• **Source document**:
# Question About Window Tint



## Mickey33 (Jan 8, 2002)

First, thank you for opening this post. I have been a lurker on various BMW boards since I [somewhat impulsively] decided to buy a BMW on 16 Oct 2001 (picked it up 29 Oct!) - and I have been lurking on this board since its second day. The amount of information, and the quality, that I have gleaned is phenomenal and I truly appreciate everyone's attempts to help and/or pass on tips and hints. Oh - and I love my car!!

Now, with the "required" de-lurking done, on to the question:

I've always been instructed to not roll down the windows of a car that has just had the windows tinted until 2-3 days have passed (to give the tint a chance to "cure"). However, BMW has the window up/down feature when you open/close the doors. Has anyone that has had their windows tinted noticed a problem with this feature - as in, has it messed up the seal on the tint at the top of the window(s) during/after the cure time?

Just need to make an informed decision - nothing I hate worse than tacky-looking tint!!

Thanks [in advance] for the help!


----------



## nate (Dec 24, 2001)

never noticed and problems. Enjoy! :thumb:


----------



## Ben Chou (Dec 24, 2001)

It's really not that big a deal if you go to a good tint shop that knows how to tint BMW coupes. There is a way to fool the door into thinking the door is closed, so that the window extends to the full upright position. If they don't do this there is a tendency for the tint to not extend far enough down into the door, sometimes causing a gap in the tint at the bottom of the window. They then tint the window as usual, paying particular close attention to the top of the window (they usually will use a hot air gun to speed up drying up there).

The instructions are then to get in and out of your car at little as possible. Generally, if the tint job is quality, then you will have no problems. Most reputable tint shops will fix the window tint if you do have some problems that occur such as peeling and bubbling.


----------



## Plaz (Dec 19, 2001)

If you get tint, you can never use glass cleaner on your windows' interior, can you?

How do you get it clean? I mean, really, really clean, with no streaking? Can you?


----------



## Ben Chou (Dec 24, 2001)

Sure, you can clean your windows. I would go nuts if I wasn't able to clean my windows. I do them everytime I wash the car. You have to find a window cleaner that contains no ammonia. The ammonia is what breaks down the glue in the film. The use of ammonia will generally cause bubbling and peeling of the tint film. 

I found the aresol can cleaner at Trak Auto that works great and is safe for tinted window. It is cheap too at 1.99 a can.


----------



## Jason 325i Step (Dec 25, 2001)

I need to convince my mom to let me get tints...what arguments do I have that are good besides "I like the way they look!"? :dunno: :dunno: :dunno:


----------



## ALEX325i (Dec 19, 2001)

• **Information provided**:
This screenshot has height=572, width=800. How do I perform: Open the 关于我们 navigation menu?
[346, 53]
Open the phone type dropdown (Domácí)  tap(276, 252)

---

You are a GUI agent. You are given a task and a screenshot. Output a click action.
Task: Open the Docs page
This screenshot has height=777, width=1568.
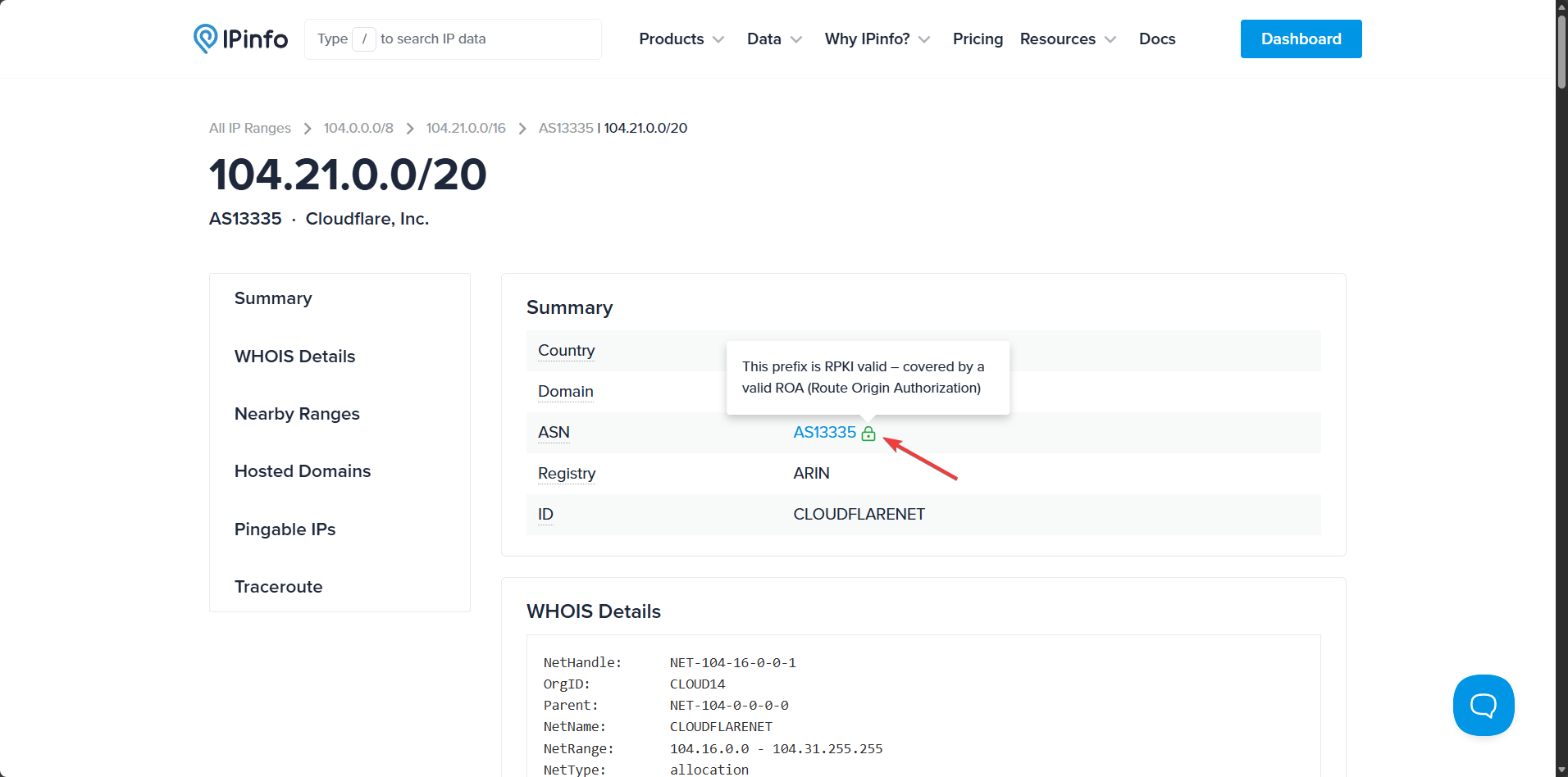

--

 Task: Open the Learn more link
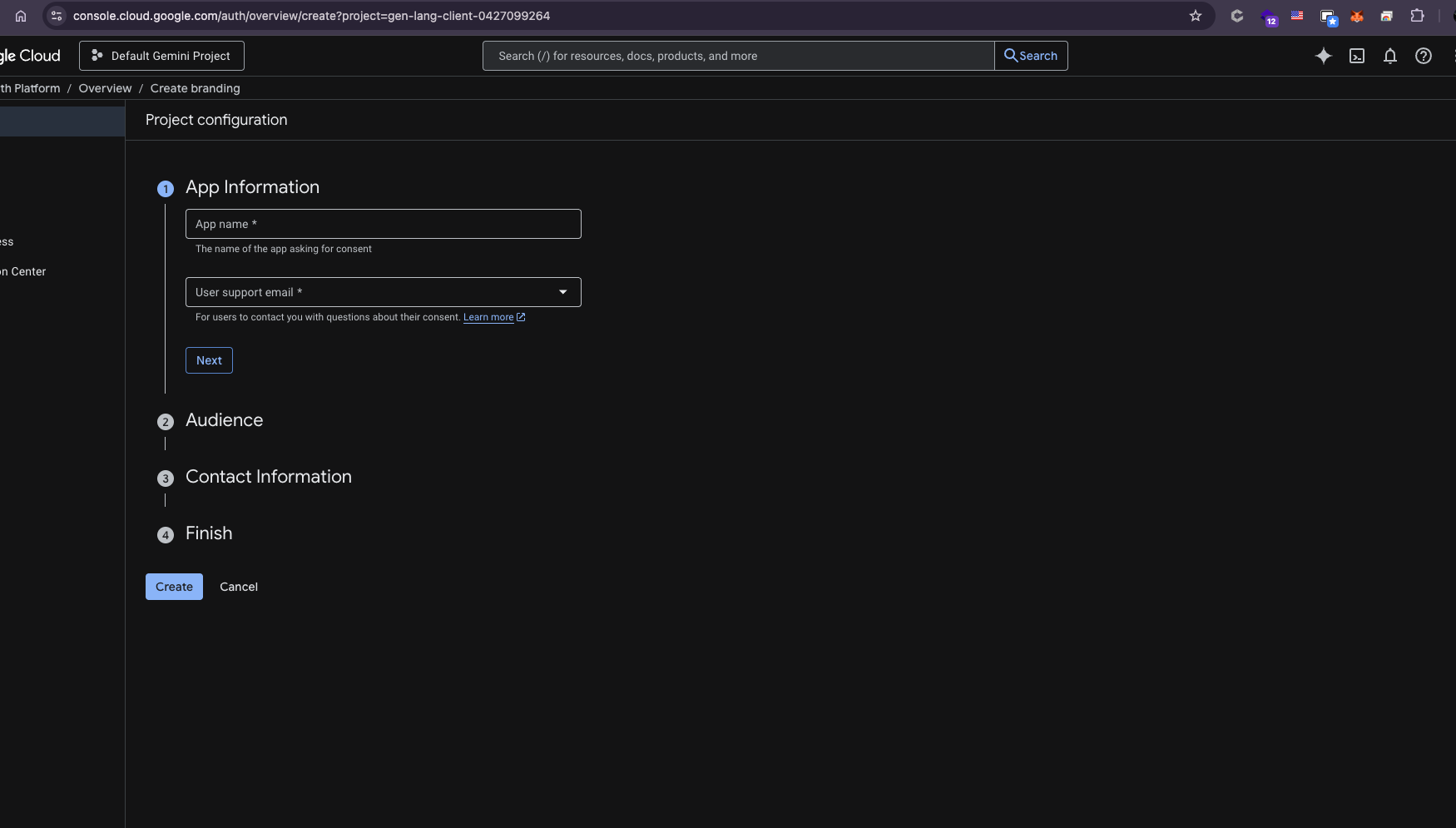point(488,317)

• **Task set**:
1) Answer these from the window tint thread:
(a) On what date did Mickey33 decide to buy a BMW?
(b) According to Ben Chou, what must a window cleaner not contain to be safe for tinted windows?
(c) Where did Ben Chou find a cleaner that is safe for tinted windows, and how much did it cost?
2) Write out everything from "The instructions are" down to "peeling and bubbling." in the window tint thread, swapping "reputable" for "trusted".
Answer using only the window tint thread, not the entries.

• **Exercise responses**:
1)
(a) 16 Oct 2001
(b) Ammonia
(c) At Trak Auto, for 1.99 a can

2)
The instructions are then to get in and out of your car at little as possible. Generally, if the tint job is quality, then you will have no problems. Most trusted tint shops will fix the window tint if you do have some problems that occur such as peeling and bubbling.